Nel corso del XIX secolo, le sartorie e gli atelier di moda si moltiplicarono a Palermo nonostante avessero un ruolo esecutivo e non creativo. “Le signore dell’aristocrazia e della ricca borghesia palermitana per i loro acquisti, in prossimità degli eventi mondani, si recavano nelle boutique esclusive di Madame P.J. Durand, “Pillitteri-Merlet”; per la raffinatissima lingerie, dalle Mademoiselles Siracusa; per i busti da Madame Dedés, che con la sua corsetteria altamente specializzata, modellò e strinse anche il vitino di Franca Florio, regina dei salotti mondani, figura bella e altera che rappresentò Palermo in quell’epoca”.
Per sostenere e valorizzare le preziose creazioni sartoriali, è stata istituita la Fondazione Museo del Costume Raffaello Piraino, di cui Piraino è presidente, per la promozione di iniziative e ricerca fondi per il restauro e la fruizione dei capi.
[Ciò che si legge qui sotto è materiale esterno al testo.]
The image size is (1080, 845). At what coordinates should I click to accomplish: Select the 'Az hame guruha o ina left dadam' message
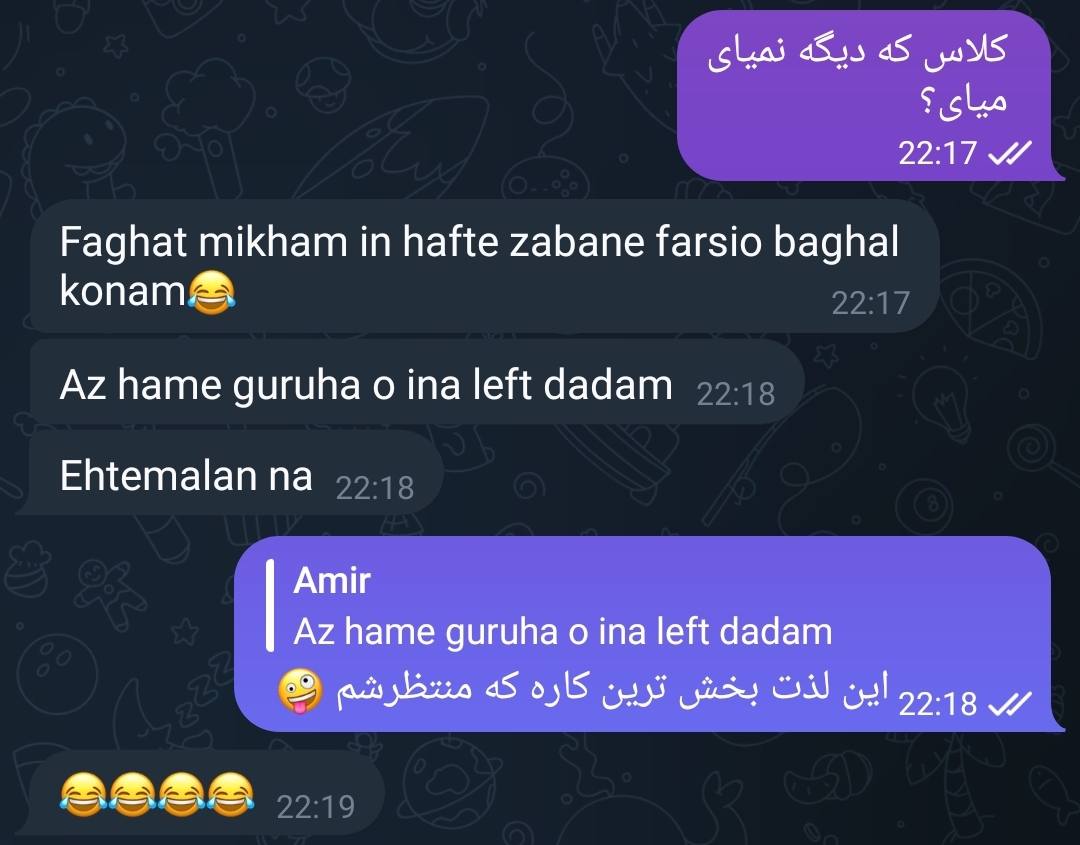coord(417,383)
La Fondazione opera, in ambito nazionale e internazionale, mediante esposizioni in altre realtà museali o affini e il coinvolgimento di collezionisti, studiosi, cultori, operatori e studenti, a divulgazione di un importante patrimonio storico, artistico e culturale della Regione Sicilia e dell’Italia. La crescente notorietà della raccolta Piraino, ha moltiplicato le sue esposizioni in Italia e all’estero. Da Bolzano, Emirati Arabi, Stati Uniti alla Georgia, dove è stato realizzato anche un Museo del Costume. E sul futuro della sua raccolta, il professore auspica: “Tra le tante promesse fatte, spero che il patrimonio possa rimanere in Sicilia, a testimonianza e memoria della storia e della società siciliana, dei suoi rapporti con quelle italiane ed europee”.